There are many unanswered questions in a society that for the last 250 years has focused above all on rationality.
How could we devalue and dissociate ourselves from these issues of such importance? So we must ask ourselves how to integrate reason with our personal assets and optimise our weaknesses to an acceptable level of functioning.
Disciplines like History, Anthropology and Sociology can certainly give us answers from very useful perspectives. Fortunately, neuroscience has captured the attention of the Humanities and from this collaboration new narratives about our nature are integrating what until recently was considered useless, futile, "feminine" and sentimental. In essence, science is telling us what we could already grasp from myths and metaphors. Science is like a letter sent to all parts of the world, without the need for translation. Even so, we often lack the words and syntax to express ourselves in a rapidly changing and challenging world.
We perceive, feel, imagine, analyse and recover from memory, creating memories of the future with stories we tell ourselves. What story are we telling about the future? What kind of script are we revealing to our personal brain and the collective?
For a while, technology seemed to be the liberator from suffering and the enabler of humanity's ambitions. We relied on each new advance to solve our deepest problems. In fact, technology has enabled extraordinary achievements for our species in many different fields of our existence. However, if it is true that it has reduced human suffering, on the other hand, by overvaluing Reason, it has also caused new imbalances and given rise to new sources of suffering, not only human but also environmental.
Our stories are old stories recycled. We have seen the devastation of trees on islands where magnificent stone figures convey the idea of the struggle for survival. We know of apocalyptic times, where scientific ignorance has set humans to deal with pandemics through superstition.
How can we do better now?
Even in these highly technological times of ours, this pandemic is still a "sharp problem" because it came by surprise, it has become global and is forcing us to reflect and change our habits. It is causing suffering, but it is also opening the system to change and to the emergence of new and more efficient solutions to our challenges.
If we look at the way we deal with our own health, we may be tempted to think that a technological solution will save us. As the signs of suffering come into our consciousness, we as human beings can draw on our powerful intentionality in order to counteract the real imbalances in individual and collective health systems. But how often do we ignore the signs, disguising the dysfunction with superficial layers of dormant solutions?
We need to marry the great advances of science and technology with our conscious intentionality and filter our impulses and strengths to fulfil a purpose. This is what gives us motivation, energy and resilience. But if we continue to use science and technology to get rid of symptoms, allowing the process of imbalance to remain unchecked, free to continue damaging, we are only charting the path towards other, perhaps even more destabilising, 'pointy problems'.
The plane of politics unfolds in too short a time frame to allow any real evolution of our humanistic and social purpose. As primitive brain programmes continue to dominate the stage of our beliefs and values, things like power struggles, profit-driven business, hoarding impulses and mindless competition will continue to move freely in our societies, weakening the true principles of democracy and humanism.
Institutions need to co-evolve alongside the development of the interiority of individuals.
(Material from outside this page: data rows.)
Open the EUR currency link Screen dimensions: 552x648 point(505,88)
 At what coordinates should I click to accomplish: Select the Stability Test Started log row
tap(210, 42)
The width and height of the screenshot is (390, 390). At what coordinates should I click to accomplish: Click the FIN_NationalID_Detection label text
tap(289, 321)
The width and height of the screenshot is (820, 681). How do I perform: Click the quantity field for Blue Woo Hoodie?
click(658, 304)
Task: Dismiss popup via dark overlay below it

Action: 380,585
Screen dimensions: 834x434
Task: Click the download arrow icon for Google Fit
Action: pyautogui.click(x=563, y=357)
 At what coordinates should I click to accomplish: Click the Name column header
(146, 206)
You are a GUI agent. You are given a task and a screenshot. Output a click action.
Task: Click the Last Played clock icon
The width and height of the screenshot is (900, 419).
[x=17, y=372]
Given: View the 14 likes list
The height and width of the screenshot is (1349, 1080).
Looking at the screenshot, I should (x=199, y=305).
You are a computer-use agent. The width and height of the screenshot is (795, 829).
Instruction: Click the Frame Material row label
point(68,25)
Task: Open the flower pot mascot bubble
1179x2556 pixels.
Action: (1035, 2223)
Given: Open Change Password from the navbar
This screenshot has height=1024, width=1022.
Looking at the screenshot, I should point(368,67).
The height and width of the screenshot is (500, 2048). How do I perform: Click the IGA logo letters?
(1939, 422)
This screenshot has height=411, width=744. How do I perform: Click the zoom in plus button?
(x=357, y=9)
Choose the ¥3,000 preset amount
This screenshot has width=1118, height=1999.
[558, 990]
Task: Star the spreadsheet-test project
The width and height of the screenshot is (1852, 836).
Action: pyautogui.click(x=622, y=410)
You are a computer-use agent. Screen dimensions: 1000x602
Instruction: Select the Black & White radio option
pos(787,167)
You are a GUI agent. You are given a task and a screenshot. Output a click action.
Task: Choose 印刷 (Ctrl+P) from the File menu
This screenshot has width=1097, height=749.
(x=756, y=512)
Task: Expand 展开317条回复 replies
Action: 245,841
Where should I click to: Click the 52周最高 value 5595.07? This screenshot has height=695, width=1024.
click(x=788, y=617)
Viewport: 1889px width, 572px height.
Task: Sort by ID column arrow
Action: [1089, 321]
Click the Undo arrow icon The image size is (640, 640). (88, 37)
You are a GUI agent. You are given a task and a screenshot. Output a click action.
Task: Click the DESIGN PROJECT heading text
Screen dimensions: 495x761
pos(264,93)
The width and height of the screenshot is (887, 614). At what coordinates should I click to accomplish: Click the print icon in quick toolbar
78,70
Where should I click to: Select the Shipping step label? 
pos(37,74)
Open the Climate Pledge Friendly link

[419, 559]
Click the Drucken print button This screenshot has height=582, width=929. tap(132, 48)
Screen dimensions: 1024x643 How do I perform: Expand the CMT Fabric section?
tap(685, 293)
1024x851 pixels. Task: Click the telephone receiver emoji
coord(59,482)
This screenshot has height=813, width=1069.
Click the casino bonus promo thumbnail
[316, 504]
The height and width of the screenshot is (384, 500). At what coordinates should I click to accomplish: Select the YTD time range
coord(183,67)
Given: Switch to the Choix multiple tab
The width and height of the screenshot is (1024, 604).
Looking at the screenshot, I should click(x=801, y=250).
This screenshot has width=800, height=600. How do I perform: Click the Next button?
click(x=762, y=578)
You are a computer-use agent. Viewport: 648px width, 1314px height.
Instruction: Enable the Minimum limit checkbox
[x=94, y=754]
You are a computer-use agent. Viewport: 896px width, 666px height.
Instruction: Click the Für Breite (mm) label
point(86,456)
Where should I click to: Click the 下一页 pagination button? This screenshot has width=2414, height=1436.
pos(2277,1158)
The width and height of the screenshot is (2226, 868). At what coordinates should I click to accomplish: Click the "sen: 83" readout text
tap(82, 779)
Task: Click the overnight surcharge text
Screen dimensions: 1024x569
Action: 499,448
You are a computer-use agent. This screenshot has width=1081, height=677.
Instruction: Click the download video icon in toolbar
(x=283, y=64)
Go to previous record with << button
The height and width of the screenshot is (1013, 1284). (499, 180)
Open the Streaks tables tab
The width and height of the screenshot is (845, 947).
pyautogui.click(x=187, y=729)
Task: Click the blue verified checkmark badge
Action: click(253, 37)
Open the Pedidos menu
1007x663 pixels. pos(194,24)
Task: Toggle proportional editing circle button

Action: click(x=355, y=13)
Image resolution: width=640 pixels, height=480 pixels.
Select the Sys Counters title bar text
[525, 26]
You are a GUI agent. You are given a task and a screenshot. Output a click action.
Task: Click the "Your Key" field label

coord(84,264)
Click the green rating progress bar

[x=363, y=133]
We need to develop Emotional Intelligence from early childhood, throughout primary school and university. We need to complement pregnancy monitoring with mindfulness training or other trainings in self-awareness and self-regulation. This form of intelligence is what allows us to be aware of deep-rooted primitive impulses, recognising them for what they are: merely human impulses that do not need to be acted upon. Only then can we enhance healthier and stronger relationships, able to respect the other and also to resist uncertain times.
With training we can marry reason with emotional regulation. By integrating these powerful human tools we open hope for a more balanced and successful future.